— Start of Text to read —

Should automatic billing fail to occur for any reason, We will issue an electronic invoice indicating that you must proceed manually, within a certain deadline date, with the full payment corresponding to the billing period as indicated on the invoice.

5.2 Your Responsibilities

You will (a) be responsible for Users’ compliance with this Agreement, Documentation and Order Forms, (b) be responsible for the accuracy, quality and legality of Your Data, the means by which You acquired Your Data and Your use of Your Data with our Services, (c) use commercially reasonable efforts to prevent unauthorized access to or use of Services and Content, and notify Us promptly of any such unauthorized access or use, (d) use Services and Content only in accordance with this Agreement, Documentation, Order Forms and applicable laws and government regulations, and (e) comply with terms of service of any Our Applications with which You use Services orContent.

— End of Text to read —

Stated problem 1: Count the lines in the records that contain the string "Select" and give only that number.

— Start of Data for processing —

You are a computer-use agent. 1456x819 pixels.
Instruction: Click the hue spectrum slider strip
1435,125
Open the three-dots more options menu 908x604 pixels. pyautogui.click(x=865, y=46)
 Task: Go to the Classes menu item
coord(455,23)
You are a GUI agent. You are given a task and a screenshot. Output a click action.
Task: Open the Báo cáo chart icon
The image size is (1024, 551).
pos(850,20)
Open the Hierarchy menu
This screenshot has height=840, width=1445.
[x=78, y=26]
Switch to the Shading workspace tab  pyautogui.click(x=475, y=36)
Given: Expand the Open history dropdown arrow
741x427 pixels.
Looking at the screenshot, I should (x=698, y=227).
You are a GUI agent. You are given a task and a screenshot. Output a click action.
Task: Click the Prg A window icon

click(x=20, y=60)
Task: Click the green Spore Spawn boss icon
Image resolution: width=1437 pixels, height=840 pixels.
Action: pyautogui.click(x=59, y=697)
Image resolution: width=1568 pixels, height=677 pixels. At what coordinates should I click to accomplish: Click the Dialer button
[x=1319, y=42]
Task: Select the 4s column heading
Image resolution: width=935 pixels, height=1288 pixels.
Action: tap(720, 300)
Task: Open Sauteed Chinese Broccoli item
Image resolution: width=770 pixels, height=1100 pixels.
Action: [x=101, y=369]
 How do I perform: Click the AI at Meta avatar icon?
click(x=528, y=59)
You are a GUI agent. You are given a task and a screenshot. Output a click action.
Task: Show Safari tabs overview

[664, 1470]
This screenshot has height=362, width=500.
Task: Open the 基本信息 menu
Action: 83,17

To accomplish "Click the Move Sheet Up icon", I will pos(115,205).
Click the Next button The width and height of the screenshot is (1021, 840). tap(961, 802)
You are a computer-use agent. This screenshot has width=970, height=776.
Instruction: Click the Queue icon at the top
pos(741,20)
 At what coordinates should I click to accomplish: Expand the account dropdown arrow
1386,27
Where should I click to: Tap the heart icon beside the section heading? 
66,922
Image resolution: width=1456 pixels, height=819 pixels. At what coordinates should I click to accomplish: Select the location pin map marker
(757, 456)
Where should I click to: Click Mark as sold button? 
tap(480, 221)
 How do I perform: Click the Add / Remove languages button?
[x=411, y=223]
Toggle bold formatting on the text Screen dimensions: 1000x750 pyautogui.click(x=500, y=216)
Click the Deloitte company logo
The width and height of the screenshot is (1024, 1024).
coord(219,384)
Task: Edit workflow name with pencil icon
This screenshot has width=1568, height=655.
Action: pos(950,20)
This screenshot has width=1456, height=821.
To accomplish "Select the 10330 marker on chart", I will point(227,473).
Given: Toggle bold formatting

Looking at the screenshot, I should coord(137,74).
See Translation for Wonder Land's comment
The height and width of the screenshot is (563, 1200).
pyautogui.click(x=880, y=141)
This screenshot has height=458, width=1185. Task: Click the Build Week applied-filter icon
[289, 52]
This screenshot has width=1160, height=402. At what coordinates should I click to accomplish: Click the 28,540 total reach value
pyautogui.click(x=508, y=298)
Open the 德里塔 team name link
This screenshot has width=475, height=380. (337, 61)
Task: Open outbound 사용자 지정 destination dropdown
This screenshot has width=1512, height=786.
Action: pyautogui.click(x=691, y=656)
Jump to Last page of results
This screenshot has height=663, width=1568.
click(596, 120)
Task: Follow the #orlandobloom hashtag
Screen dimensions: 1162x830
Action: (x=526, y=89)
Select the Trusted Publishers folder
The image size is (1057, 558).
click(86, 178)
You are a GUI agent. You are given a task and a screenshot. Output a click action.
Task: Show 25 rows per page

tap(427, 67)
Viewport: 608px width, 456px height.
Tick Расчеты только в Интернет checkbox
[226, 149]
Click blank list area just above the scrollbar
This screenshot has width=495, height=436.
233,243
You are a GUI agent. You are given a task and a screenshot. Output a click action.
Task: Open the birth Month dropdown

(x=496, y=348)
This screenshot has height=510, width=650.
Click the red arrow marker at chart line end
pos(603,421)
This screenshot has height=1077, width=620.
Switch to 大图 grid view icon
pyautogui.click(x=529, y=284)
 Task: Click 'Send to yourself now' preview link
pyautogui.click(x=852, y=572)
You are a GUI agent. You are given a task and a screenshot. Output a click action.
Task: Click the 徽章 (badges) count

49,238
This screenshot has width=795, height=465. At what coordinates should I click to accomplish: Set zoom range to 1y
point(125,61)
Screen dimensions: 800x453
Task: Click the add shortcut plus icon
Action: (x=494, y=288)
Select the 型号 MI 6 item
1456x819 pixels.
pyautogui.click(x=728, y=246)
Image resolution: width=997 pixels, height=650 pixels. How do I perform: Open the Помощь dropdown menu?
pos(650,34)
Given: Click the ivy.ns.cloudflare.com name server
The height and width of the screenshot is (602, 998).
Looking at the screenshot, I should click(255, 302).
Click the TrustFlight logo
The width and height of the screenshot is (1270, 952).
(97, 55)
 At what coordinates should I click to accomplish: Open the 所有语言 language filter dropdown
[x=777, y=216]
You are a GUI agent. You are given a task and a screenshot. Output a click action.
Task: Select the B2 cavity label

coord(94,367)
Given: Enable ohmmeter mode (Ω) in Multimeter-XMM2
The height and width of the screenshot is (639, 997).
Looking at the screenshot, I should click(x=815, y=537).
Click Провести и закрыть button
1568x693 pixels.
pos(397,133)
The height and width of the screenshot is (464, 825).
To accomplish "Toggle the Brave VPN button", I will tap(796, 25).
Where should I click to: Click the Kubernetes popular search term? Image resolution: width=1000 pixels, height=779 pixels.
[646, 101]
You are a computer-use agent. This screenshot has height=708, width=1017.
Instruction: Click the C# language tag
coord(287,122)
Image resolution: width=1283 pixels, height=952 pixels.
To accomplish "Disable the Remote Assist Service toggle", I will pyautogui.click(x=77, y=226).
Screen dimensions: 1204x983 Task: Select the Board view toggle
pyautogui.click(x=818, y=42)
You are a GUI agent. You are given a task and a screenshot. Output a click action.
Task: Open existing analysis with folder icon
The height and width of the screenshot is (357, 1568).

— End of Data for processing —

Stated problem 2: Quote the full agreement excerpt on billing and user responsibilities word for word.

Finished answer 1: 7

Finished answer 2:
Should automatic billing fail to occur for any reason, We will issue an electronic invoice indicating that you must proceed manually, within a certain deadline date, with the full payment corresponding to the billing period as indicated on the invoice.

5.2 Your Responsibilities

You will (a) be responsible for Users’ compliance with this Agreement, Documentation and Order Forms, (b) be responsible for the accuracy, quality and legality of Your Data, the means by which You acquired Your Data and Your use of Your Data with our Services, (c) use commercially reasonable efforts to prevent unauthorized access to or use of Services and Content, and notify Us promptly of any such unauthorized access or use, (d) use Services and Content only in accordance with this Agreement, Documentation, Order Forms and applicable laws and government regulations, and (e) comply with terms of service of any Our Applications with which You use Services orContent.